With Oregon and Alaska joining Washington and Colorado as states legalizing use and sale of marijuana, what I wrote at the beginning of the year seems to remain relevant.  Marijuana legalization continues its march and will likely claim California, and perhaps a handful of other states, in 2016. 

For those of us not in the actual trenches of this fight, it’s important to remain objective and have in mind practical solutions to public and campus health concerns.  For instance, as commercialization of marijuana takes hold, an expected outcome will be more processed products. In fact we’re seeing this already within the medical marijuana market. The actual plant has profit potential, but eatables and concentrates allow for businesses to market products not as easily reproduced.  However eatables are turning out to have a risk profile that should be raising alarm bells that prompt much stricter regulation. 

Eatables often contain extremely high doses of THC and their slow absorption mean effects can last for 8-16 hours.  Further, their onset is delayed by as much as an hour.  Therefore, the likelihood of someone engaging in behaviors that pose risk (such as driving) while impaired is much higher.  We are also seeing that accidental ingestion of eatables is a serious hazard for children.  Obvious solutions would be to either ban the sale of these, or substantially limit the THC dose permitted (with concomitant childproof packaging and labeling).  Further, on-premise service of eatables should be prohibited because it is impossible to serve a future driver one of these without creating an impaired driver for the public to contend with.

But knowing the risks and even some regulatory concerns may not be enough to change the course of this legalization march.  We continue to see the process played out on the initiative ballots instead of within the legislatures.  Therefore, widely disparate state laws are emerging due to activists’ whims and their cool calculus of what they believe to be minimally restrictive yet publicly palatable laws.  It’s a shame because given the blank slate that commercially regulated marijuana starts with, public health could have taken center stage if we were at the table.

So this means… From today’s perspective it appears marijuana will be a legal and regulated product for those over 21 in many more states (including California) by the end of 2016.  Further, the pressure on the Federal government to de-schedule marijuana will only increase.  Colleges and universities will likely be permitted to ban use on campus, however with likely de-scheduling, California schools may be required to accommodate constitutionally protected medical use even by those who are under 21 and within the residential buildings.

ACTION ITEM
Please repeat the part of the marijuana legalization text that opens with "For those of" and closes with "much stricter regulation.", swapping "eatables" for "edibles".

INFORMATION PROVIDED
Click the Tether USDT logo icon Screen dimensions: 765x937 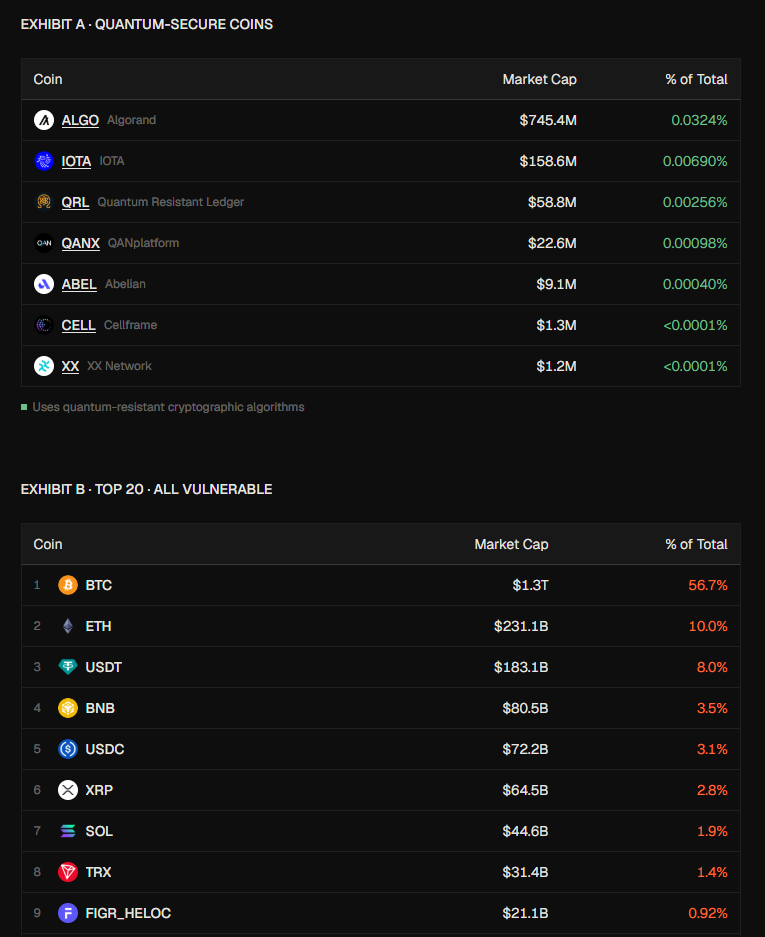click(x=68, y=667)
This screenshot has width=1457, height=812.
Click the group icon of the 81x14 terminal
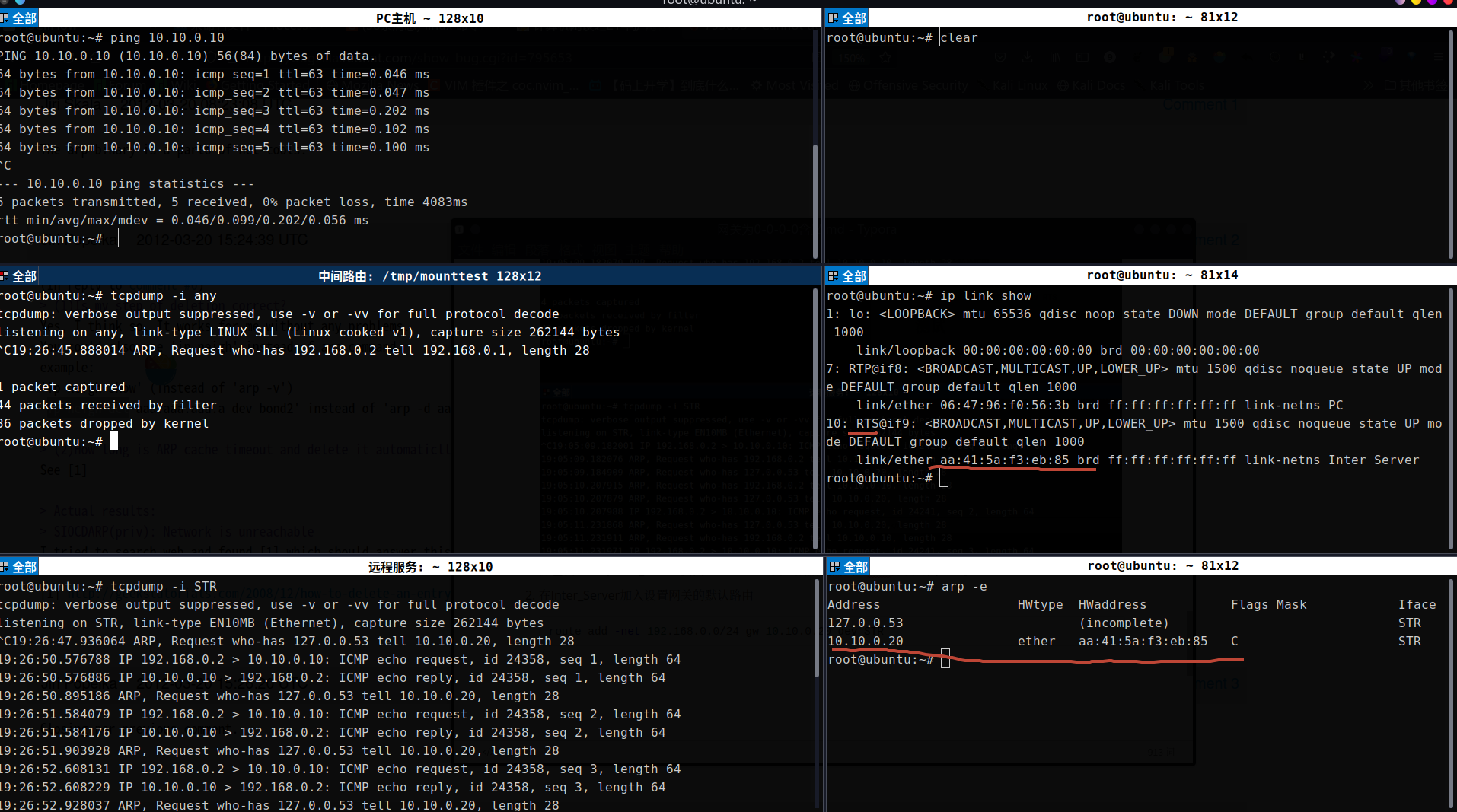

WRITTEN ANSWER
For those of us not in the actual trenches of this fight, it’s important to remain objective and have in mind practical solutions to public and campus health concerns.  For instance, as commercialization of marijuana takes hold, an expected outcome will be more processed products. In fact we’re seeing this already within the medical marijuana market. The actual plant has profit potential, but edibles and concentrates allow for businesses to market products not as easily reproduced.  However edibles are turning out to have a risk profile that should be raising alarm bells that prompt much stricter regulation.